Title: Microwave-IR Polarimetric Radiometry for Ice Clouds: SWIRP Update
Presenting Author: Dong Wu
Organization: Goddard Space Flight Center
Co-Author(s): Giovanni De Amici, Manuel Vega, William Deal, Russell Chipman, William Gaines, and Ping Yang 

Abstract:
Clouds remain as a major source of uncertainty in climate models. Ice clouds, in particular, are poorly constrained and have been used as a tuning parameter in models to balance the radiation budget at the top of atmosphere and precipitation at the surface. Lacks of accurate measurements of cloud ice and its microphysical properties lead to large uncertainty about global clouds and their processes within the atmosphere. The new instrument, called Submm-Wave and LWIR Polarimeter (SWIRP), is to measure polarimetric radiation of cloud scattering at mm-submm (220 and 680 GHz) and IR (8.6, 11, and 12 micron) bands, and derive microphysical properties (particle size and shape) over a wide dynamic range of cloud ice.
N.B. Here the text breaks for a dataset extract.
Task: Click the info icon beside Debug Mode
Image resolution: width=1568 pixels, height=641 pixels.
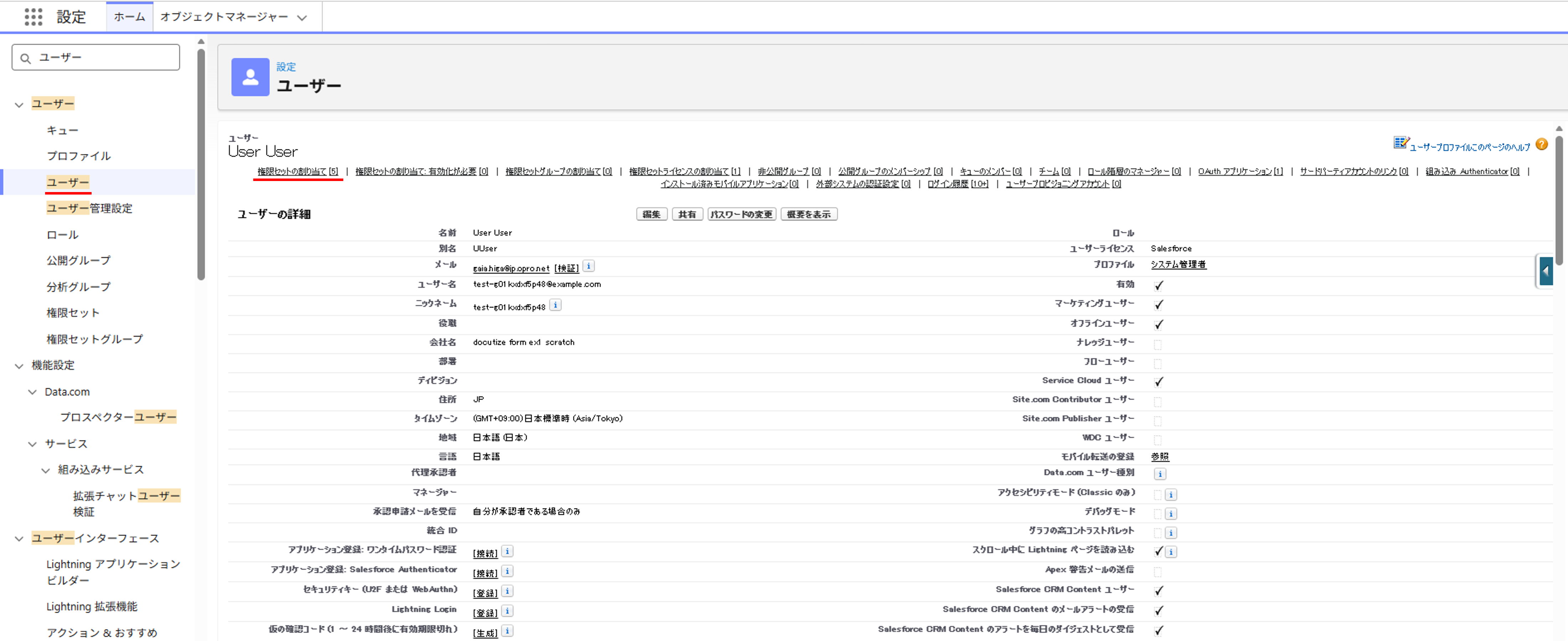Action: point(1171,513)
It seeks to fill the sensitivity gap in cloud ice measurements from microwave and IR sensors, to provide deeper understanding of cloud-precicipitation-radiation processes as highlighted in the 2017 Decadal Survey. The instrument in development is a compact (20x20x40 cm), conical scanner with matched footprint sizes and onboard accurate radiometric and polarimetric calibration. The conical-scan configuration with SWIRP allows horizontal (H) and vertical (V) polarization information in each scan from space such that cloud ice and microphysical properties can be simultaneously retrieved. The SWIRP miniaturization is enabled by new technologies in low-power, direct-detection receivers at mm/submm wavelengths, a multi-channel longwave IR (LWIR) spectro-polarimeter, and a compact Bearing and Power Transfer Assembly (BAPTA). The project goal is to advance the instrument system TRL from 3 to 5 in three years.